Egalitarianism is the political view whereby everyone must be subject to equal benefits and burdens, as a matter of public policy. Arguably the mess with the current loan defaults originated with this idea, namely, that all citizens, never mind their particular circumstances, must be treated as if they were the same, as if they could handle mortgages of the same size, purchase equally fancy homes, etc.
For egalitarianism to have a ghost of a chance it would have to be true that fundamentally, in their essence, all human beings are the same and only various accidents render them different. Public policy, in turn, is supposed to be aimed at erasing the differences, forcing us all into the same Procrustean bed.
One area where the idiocy of this doctrine shows up good and hard is in athletics. Mr. Michael Phelps, for example, won 8 gold swimming medals at the 2008 Olympics because he was very, very different from the rest of us, indeed even from other champion swimmers. Phelps is a giant, with huge hands and feet, and so his chances for winning the races for which he prepares are far better than anyone else’s. And he is of course just one example of such extraordinary talent. Roger Federer in tennis may be another, as used to be Pete Sampras and Bjorn Borg, among a few others in tennis, and thousands of other athletes throughout history.

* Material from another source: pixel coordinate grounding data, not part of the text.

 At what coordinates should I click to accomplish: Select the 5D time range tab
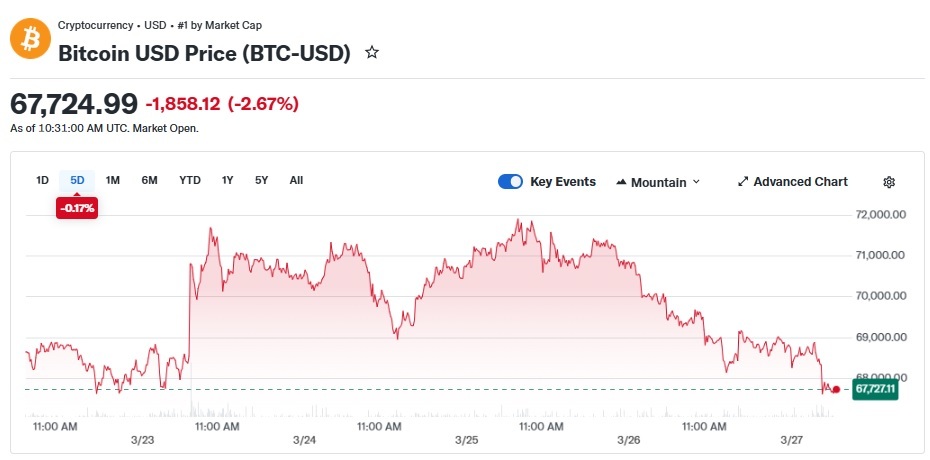coord(77,180)
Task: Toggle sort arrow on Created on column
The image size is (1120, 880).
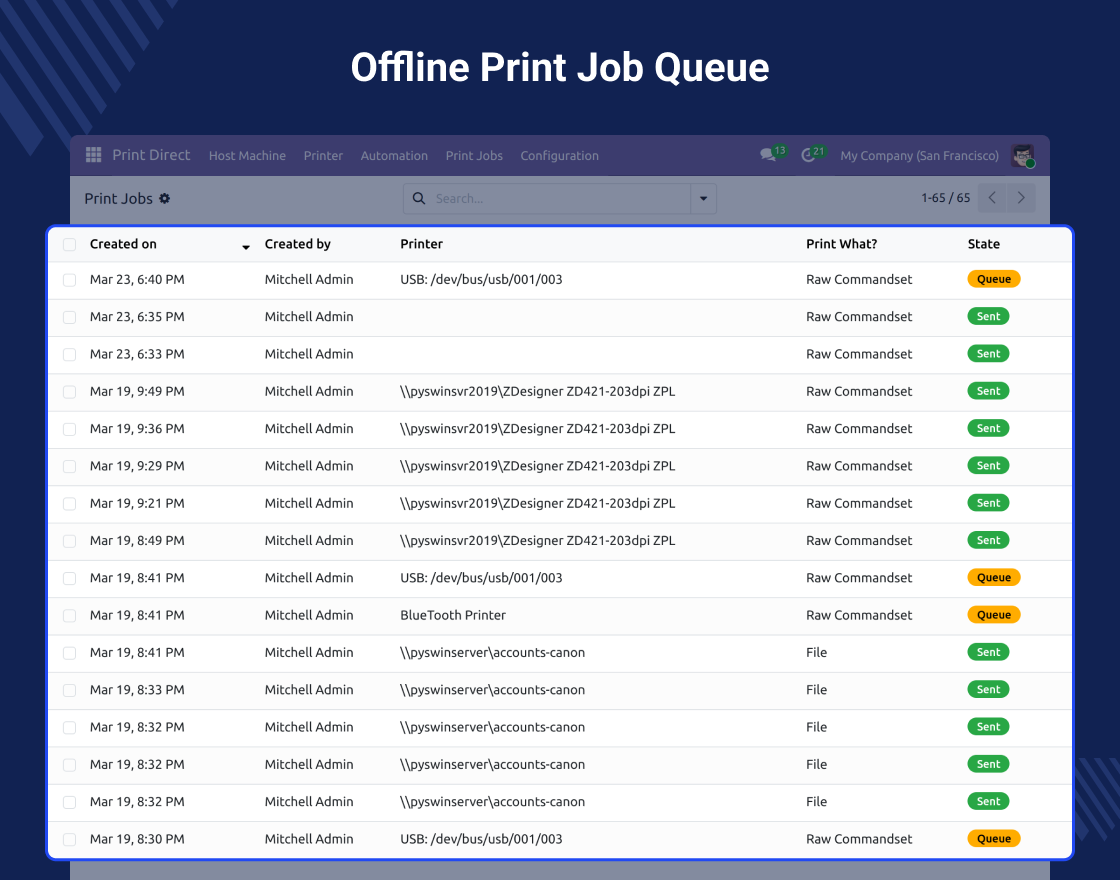Action: (246, 246)
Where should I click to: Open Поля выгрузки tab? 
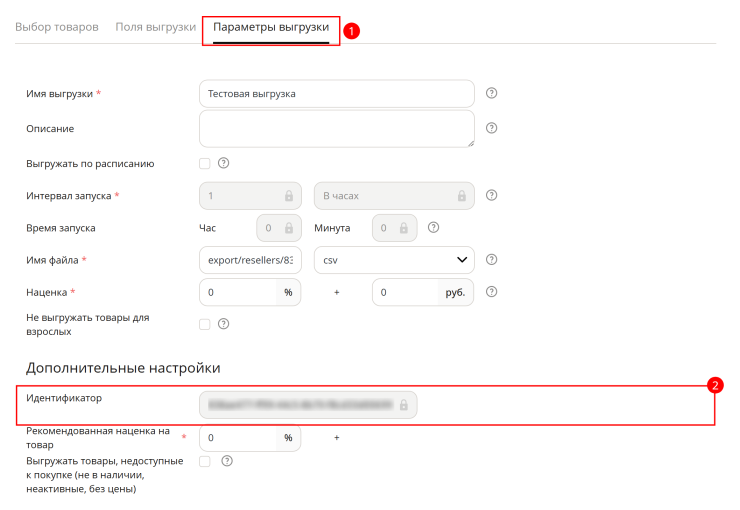156,27
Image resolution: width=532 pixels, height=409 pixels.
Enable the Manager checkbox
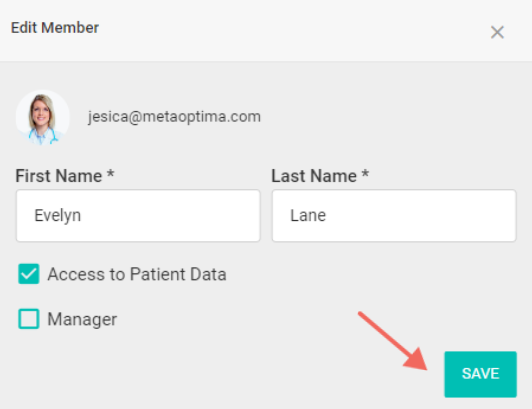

It turns out that a recent study (published in the September 2nd issue of the Proceedings of the National Academy of Sciences) has shown that matters are even more anti-egalitarian in human affairs. The study identified a gene variant that actually significantly extends people’s lives. Those lacking the gene live shorter lives, those with it live longer ones (on average and apart from accidental deaths). And this is just the way it is--as the article reporting on this in Science News says, “Life’s just not fair.” But there are diehards who will refuse to accept this and insist on remaking us all to fit their dream-world of universal human equality. And from that stem a hole lot of difficulties in public affairs. The most important result is a government that takes it as its task to force people to conform to various models deemed to serve the futile egalitarian goal. Perhaps the most drastic examples of this result were Hitler’s Nazi Germany, Stalin’s Soviet Union and Mao's Red China. In each the government assumed the role of coercing everyone--well, not actually everyone since the leaders were exempted--to fit certain models of proper humanity. We still see remnants of this while looking at those insane parades in North Korea which symbolize the total absence of human individuality!
Certainly in both systems individuality was banned. That means, of course, that individual liberty was also banned since when men and women have their right to liberty respected and protected, they embark on vastly different pursuits! Dissent in such systems is regarded a form of mental illness and dissidents are locked up for fear that they will infest the rest with crazy notions like personal distinctiveness, with the possibility of excellence as well as failure.
But it turns out that that’s just what the study of genetics helps us further to appreciate, namely, that we are by nature very different human beings. Yes, there is our humanity which is universal (excepting some truly crucial incapacities), but one central aspect of our humanity is that we are also very different from one another. This is so clearly evident from just observing our friends, family, neighbors, and the various historical periods that exhibit human variations that the egalitarian effort to deny its centrality and eradicate it should both be given up as hopeless, futile efforts.
There is much more to be explored about this issue, of course, but one thing seems indisputable: the unfortunately prominent egalitarian doctrine--especially in the academy and among public officials--has produced and continues to produce some devastating public policies, Draconian and less so. That should be enough to turn us away from it for good.